Provide the number of lines in the entries below containing "SHPALLJE", with no further words.
(Beginning of Data provided)
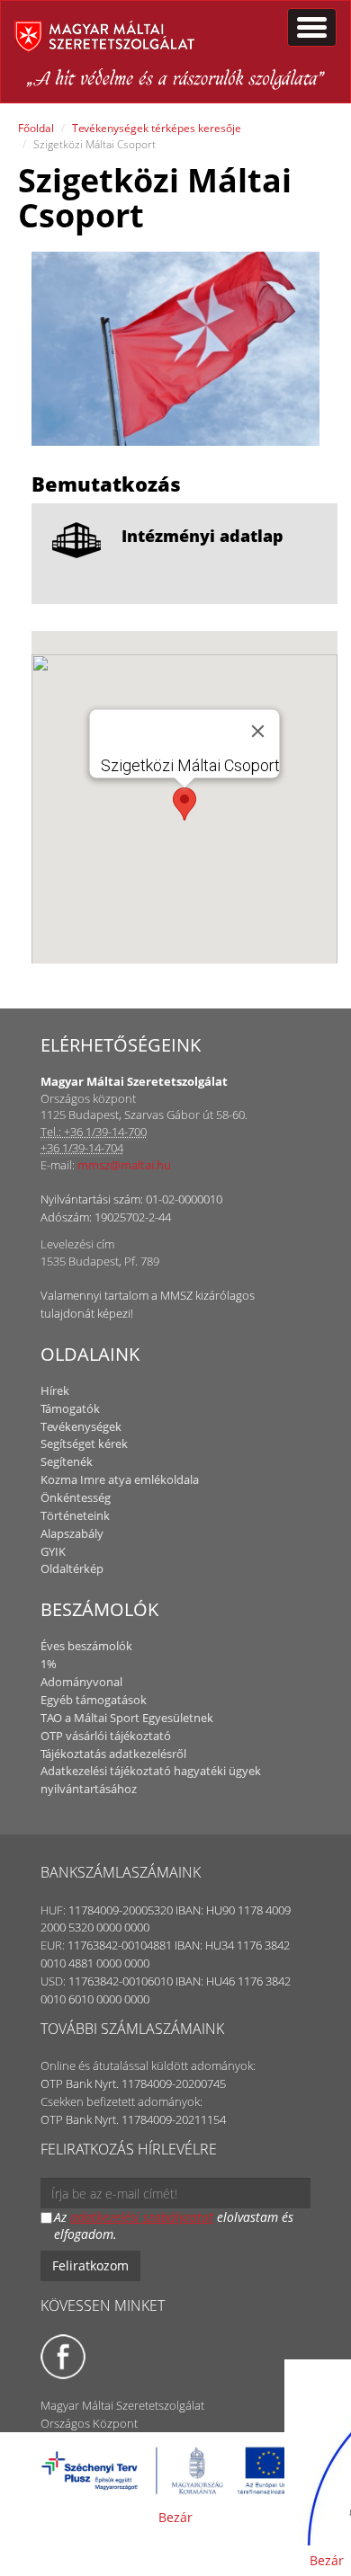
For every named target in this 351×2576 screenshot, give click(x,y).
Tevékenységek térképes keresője (156, 128)
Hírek (54, 1390)
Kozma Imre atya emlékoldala (119, 1479)
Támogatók (70, 1408)
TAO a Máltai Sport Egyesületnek (126, 1718)
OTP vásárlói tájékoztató (105, 1736)
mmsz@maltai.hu (124, 1165)
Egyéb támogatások (93, 1700)
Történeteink (75, 1515)
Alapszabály (72, 1533)
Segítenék (66, 1461)
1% (48, 1664)
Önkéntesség (75, 1497)
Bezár (175, 2517)
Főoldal (36, 128)
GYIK (53, 1551)
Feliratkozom (90, 2265)
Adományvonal (81, 1682)
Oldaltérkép (72, 1568)
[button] (184, 804)
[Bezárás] (258, 730)
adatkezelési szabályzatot (141, 2216)
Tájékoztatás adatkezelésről (113, 1753)
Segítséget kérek (84, 1443)
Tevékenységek (81, 1426)
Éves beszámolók (86, 1646)
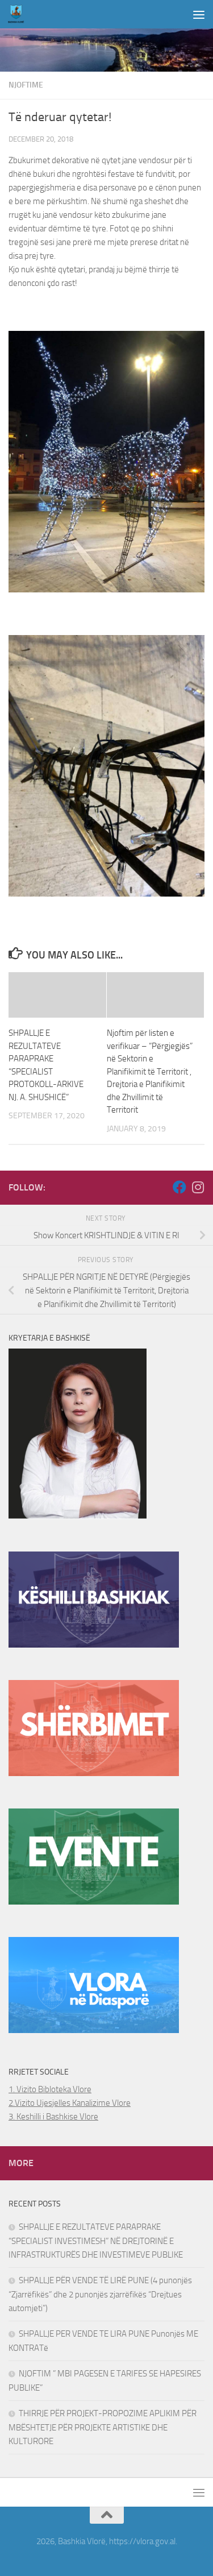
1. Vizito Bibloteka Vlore (50, 2089)
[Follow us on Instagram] (197, 1187)
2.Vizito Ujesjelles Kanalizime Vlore (70, 2103)
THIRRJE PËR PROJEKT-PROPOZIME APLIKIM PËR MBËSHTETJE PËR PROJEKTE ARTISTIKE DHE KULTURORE (103, 2427)
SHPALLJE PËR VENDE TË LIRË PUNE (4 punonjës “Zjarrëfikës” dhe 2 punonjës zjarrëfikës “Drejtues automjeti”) (100, 2294)
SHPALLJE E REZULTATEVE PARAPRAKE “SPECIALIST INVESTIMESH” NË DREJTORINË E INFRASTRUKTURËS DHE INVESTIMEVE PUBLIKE (96, 2241)
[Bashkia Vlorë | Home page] (19, 14)
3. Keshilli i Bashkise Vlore (53, 2117)
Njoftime (26, 85)
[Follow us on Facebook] (179, 1187)
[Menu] (199, 14)
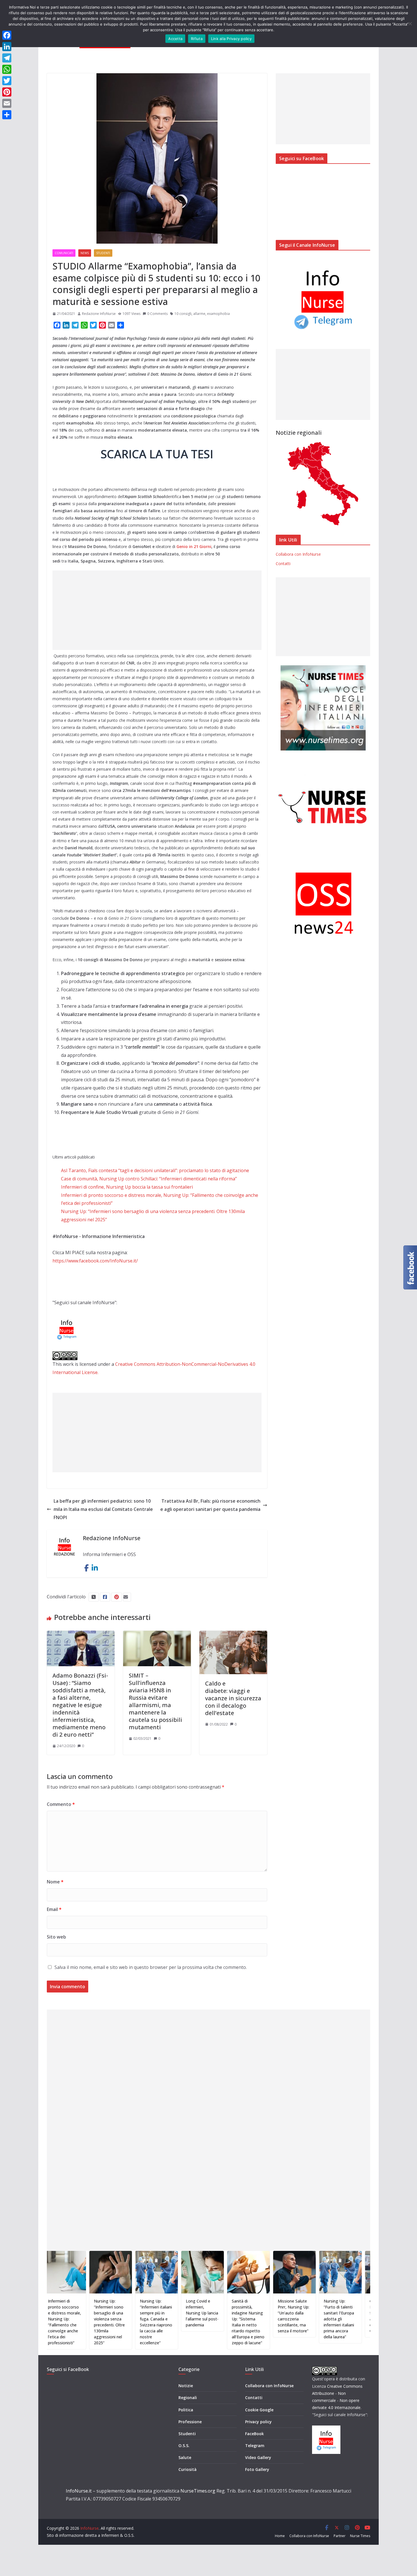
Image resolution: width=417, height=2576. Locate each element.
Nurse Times (360, 2535)
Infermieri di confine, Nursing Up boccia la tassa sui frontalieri (127, 1187)
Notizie (185, 2385)
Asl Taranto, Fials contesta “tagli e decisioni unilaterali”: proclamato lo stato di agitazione (155, 1170)
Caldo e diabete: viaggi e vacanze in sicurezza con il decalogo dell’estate (233, 1698)
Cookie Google (259, 2409)
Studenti (103, 253)
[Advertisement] (157, 610)
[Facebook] (6, 35)
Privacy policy (258, 2421)
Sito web (56, 1937)
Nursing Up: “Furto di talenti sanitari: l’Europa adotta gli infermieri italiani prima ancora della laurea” (290, 2318)
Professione (190, 2421)
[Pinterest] (6, 92)
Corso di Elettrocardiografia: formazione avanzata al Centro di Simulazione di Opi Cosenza (339, 2316)
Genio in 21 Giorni (193, 546)
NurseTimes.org (197, 2491)
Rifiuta (197, 38)
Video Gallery (258, 2457)
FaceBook (254, 2433)
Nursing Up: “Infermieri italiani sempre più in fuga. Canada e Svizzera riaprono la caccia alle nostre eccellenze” (107, 2321)
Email (54, 1909)
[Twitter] (6, 80)
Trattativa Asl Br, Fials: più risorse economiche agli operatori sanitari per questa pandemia (210, 1505)
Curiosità (187, 2469)
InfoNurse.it (79, 2491)
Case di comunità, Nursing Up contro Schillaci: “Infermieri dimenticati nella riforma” (149, 1179)
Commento (61, 1804)
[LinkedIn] (6, 46)
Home (280, 2535)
(End of Data provided)
▶ **Output**: 2